We have spent a lot of time lately looking at some of the issues of management and automation, and how they impact on the ability to deliver IT services and implement a more dynamic infrastructure.
Having sat through countless vendor cloud pitches over the past few months as part of this, there seems to be an idealistic, almost naïve, viewpoint that it is a natural progression for companies to continue their virtualisation efforts beyond consolidation to implement a dynamic, or private cloud, based infrastructure.
The reality is that this requires a completely different approach to architecting, buying and managing IT. There are many problems to be overcome, and one of the most fundamental, yet also oldest and trickiest to solve, is the challenge of software licencing.
A few weeks ago I was involved in a group discussion with a combination of IT vendors, integrators, end-users and lawyers on the challenges of licence management and coping with compliance.
Before we even got to discussing the changes being driven by virtualisation and dynamic IT, a central theme emerged which was that most companies are operating blind when it comes to software licencing.
IT became steadily more important over the last decade to many organisations through automation and the need to manage ever increasing amounts of information.
The overall spend on IT systems and service delivery has been increasing, and the software licence burden has similarly increased.
Yet the general consensus from the table was that spending on licence management has been falling in proportion to the overall software spend.
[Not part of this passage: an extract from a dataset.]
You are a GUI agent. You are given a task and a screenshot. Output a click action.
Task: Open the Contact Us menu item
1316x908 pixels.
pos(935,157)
We see this too in our surveys, with software licencing and IT asset management often having poorly defined policies that are manually implemented.
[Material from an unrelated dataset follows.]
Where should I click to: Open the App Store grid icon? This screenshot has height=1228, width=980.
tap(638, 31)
We've previously discussed the importance of integrated management and automation to the ongoing operations of dynamic IT, and the same mindset applies here.
Private cloud will depend on a high degree of integration and automation to be realistic and achievable, with the end result that a licencing strategy that is mostly manual will be ill-suited to the job, particularly as operations staff are over-stretched and manual processes tend to have out of date or inaccurate information.
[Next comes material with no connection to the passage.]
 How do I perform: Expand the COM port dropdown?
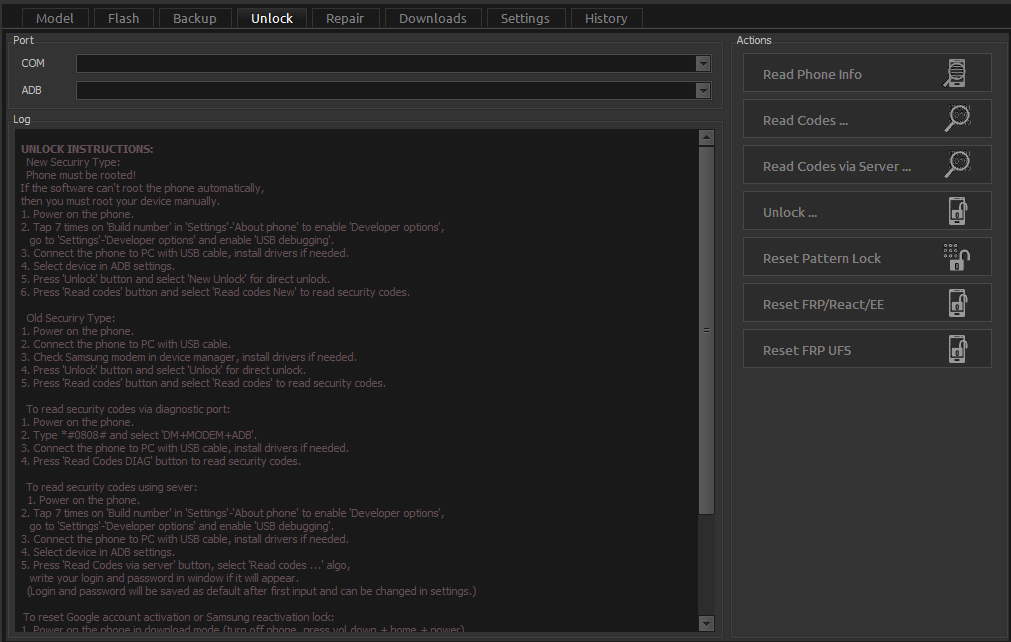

Part of the problem why so few companies are able to get on top of licence management is that despite vendor claims, the tools available to manage software licencing and IT assets in general are felt to be lacking, requiring a significant amount of investment and integration to get them working.
There are many priorities competing for the limited budget and bandwidth, and management being low on the list of immediate investment priorities, this is clearly an impediment to progress.
Another factor to be considered is the overall complexity of licencing. Industry standard servers have bought a degree of simplification and commoditisation to the hardware layer, but when it comes to software, the complexity seems to be ramping up, not down.
Vendors all seem to have their own unique take on licencing, particularly in a virtual environment, making standardisation difficult. Licences often have complex legal conditions that few companies are able to understand, let alone optimise.
Ironically, some of software vendors that are pitching the idea of private cloud the loudest are not really walking the walk.
Managing the complexities of licencing that they introduce is making the transition much tougher than it needs to be, when what is needed is clarity and predictability.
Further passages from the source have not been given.